Output all entries precisely.

Extracted material –
####################
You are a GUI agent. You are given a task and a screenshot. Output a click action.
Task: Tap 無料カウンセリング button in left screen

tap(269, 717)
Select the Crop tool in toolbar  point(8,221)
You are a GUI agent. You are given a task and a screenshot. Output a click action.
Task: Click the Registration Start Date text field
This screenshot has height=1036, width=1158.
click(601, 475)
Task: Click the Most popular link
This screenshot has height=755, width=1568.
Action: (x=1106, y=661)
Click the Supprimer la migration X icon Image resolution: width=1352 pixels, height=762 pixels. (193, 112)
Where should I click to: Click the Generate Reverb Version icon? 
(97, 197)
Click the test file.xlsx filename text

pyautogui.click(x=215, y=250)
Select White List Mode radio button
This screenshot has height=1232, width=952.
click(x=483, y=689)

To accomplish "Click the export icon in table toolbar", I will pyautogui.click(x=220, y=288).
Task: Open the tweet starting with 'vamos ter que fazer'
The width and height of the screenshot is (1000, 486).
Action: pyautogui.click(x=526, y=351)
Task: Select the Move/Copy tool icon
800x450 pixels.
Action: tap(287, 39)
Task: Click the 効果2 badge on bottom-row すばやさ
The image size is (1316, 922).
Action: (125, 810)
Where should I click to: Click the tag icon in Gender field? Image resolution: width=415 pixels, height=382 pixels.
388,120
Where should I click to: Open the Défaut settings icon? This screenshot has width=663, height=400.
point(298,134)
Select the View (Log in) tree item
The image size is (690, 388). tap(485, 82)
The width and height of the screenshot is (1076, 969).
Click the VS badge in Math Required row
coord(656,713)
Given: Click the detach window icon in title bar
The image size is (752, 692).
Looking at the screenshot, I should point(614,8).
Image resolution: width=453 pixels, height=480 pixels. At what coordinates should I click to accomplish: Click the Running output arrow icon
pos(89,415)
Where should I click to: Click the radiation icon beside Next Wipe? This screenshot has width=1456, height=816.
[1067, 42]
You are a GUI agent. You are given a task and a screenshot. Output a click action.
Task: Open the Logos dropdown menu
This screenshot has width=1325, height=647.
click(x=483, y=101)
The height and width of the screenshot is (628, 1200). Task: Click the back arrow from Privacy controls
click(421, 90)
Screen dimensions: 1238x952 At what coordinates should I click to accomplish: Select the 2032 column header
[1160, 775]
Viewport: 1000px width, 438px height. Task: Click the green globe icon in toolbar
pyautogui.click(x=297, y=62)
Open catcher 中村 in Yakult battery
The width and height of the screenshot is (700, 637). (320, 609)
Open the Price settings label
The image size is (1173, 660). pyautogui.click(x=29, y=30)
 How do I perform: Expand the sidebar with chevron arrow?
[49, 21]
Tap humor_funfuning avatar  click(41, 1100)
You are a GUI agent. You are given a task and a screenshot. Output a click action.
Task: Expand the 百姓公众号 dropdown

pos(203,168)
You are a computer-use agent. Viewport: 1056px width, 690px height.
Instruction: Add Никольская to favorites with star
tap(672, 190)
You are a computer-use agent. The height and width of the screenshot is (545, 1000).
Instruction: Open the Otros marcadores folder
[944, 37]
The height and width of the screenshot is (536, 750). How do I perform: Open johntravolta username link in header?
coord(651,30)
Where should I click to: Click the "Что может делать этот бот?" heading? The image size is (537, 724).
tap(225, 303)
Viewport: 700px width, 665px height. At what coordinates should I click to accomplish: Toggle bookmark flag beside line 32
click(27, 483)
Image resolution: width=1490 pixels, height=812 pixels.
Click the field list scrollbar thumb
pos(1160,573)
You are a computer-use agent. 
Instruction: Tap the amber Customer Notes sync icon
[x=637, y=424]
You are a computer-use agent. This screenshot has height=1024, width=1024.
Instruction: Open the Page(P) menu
####################
Result below –
You are a GUI agent. You are given a task and a screenshot. Output a click action.
Task: Tap 無料カウンセリング button in left screen

tap(269, 717)
Select the Crop tool in toolbar  point(8,221)
You are a GUI agent. You are given a task and a screenshot. Output a click action.
Task: Click the Registration Start Date text field
This screenshot has height=1036, width=1158.
click(601, 475)
Task: Click the Most popular link
This screenshot has height=755, width=1568.
Action: (x=1106, y=661)
Click the Supprimer la migration X icon Image resolution: width=1352 pixels, height=762 pixels. (193, 112)
Where should I click to: Click the Generate Reverb Version icon? 
(97, 197)
Click the test file.xlsx filename text

pyautogui.click(x=215, y=250)
Select White List Mode radio button
This screenshot has height=1232, width=952.
click(x=483, y=689)

To accomplish "Click the export icon in table toolbar", I will pyautogui.click(x=220, y=288).
Task: Open the tweet starting with 'vamos ter que fazer'
The width and height of the screenshot is (1000, 486).
Action: pyautogui.click(x=526, y=351)
Task: Select the Move/Copy tool icon
800x450 pixels.
Action: tap(287, 39)
Task: Click the 効果2 badge on bottom-row すばやさ
The image size is (1316, 922).
Action: (125, 810)
Where should I click to: Click the tag icon in Gender field? Image resolution: width=415 pixels, height=382 pixels.
388,120
Where should I click to: Open the Défaut settings icon? This screenshot has width=663, height=400.
point(298,134)
Select the View (Log in) tree item
The image size is (690, 388). tap(485, 82)
The width and height of the screenshot is (1076, 969).
Click the VS badge in Math Required row
coord(656,713)
Given: Click the detach window icon in title bar
The image size is (752, 692).
Looking at the screenshot, I should point(614,8).
Image resolution: width=453 pixels, height=480 pixels. At what coordinates should I click to accomplish: Click the Running output arrow icon
pos(89,415)
Where should I click to: Click the radiation icon beside Next Wipe? This screenshot has width=1456, height=816.
[1067, 42]
You are a GUI agent. You are given a task and a screenshot. Output a click action.
Task: Open the Logos dropdown menu
This screenshot has width=1325, height=647.
click(x=483, y=101)
The height and width of the screenshot is (628, 1200). Task: Click the back arrow from Privacy controls
click(421, 90)
Screen dimensions: 1238x952 At what coordinates should I click to accomplish: Select the 2032 column header
[1160, 775]
Viewport: 1000px width, 438px height. Task: Click the green globe icon in toolbar
pyautogui.click(x=297, y=62)
Open catcher 中村 in Yakult battery
The width and height of the screenshot is (700, 637). (320, 609)
Open the Price settings label
The image size is (1173, 660). pyautogui.click(x=29, y=30)
 How do I perform: Expand the sidebar with chevron arrow?
[49, 21]
Tap humor_funfuning avatar  click(41, 1100)
You are a GUI agent. You are given a task and a screenshot. Output a click action.
Task: Expand the 百姓公众号 dropdown

pos(203,168)
You are a computer-use agent. Viewport: 1056px width, 690px height.
Instruction: Add Никольская to favorites with star
tap(672, 190)
You are a computer-use agent. The height and width of the screenshot is (545, 1000).
Instruction: Open the Otros marcadores folder
[944, 37]
The height and width of the screenshot is (536, 750). How do I perform: Open johntravolta username link in header?
coord(651,30)
Where should I click to: Click the "Что может делать этот бот?" heading? The image size is (537, 724).
tap(225, 303)
Viewport: 700px width, 665px height. At what coordinates should I click to accomplish: Toggle bookmark flag beside line 32
click(27, 483)
Image resolution: width=1490 pixels, height=812 pixels.
Click the field list scrollbar thumb
pos(1160,573)
You are a computer-use agent. 
Instruction: Tap the amber Customer Notes sync icon
[x=637, y=424]
You are a computer-use agent. This screenshot has height=1024, width=1024.
Instruction: Open the Page(P) menu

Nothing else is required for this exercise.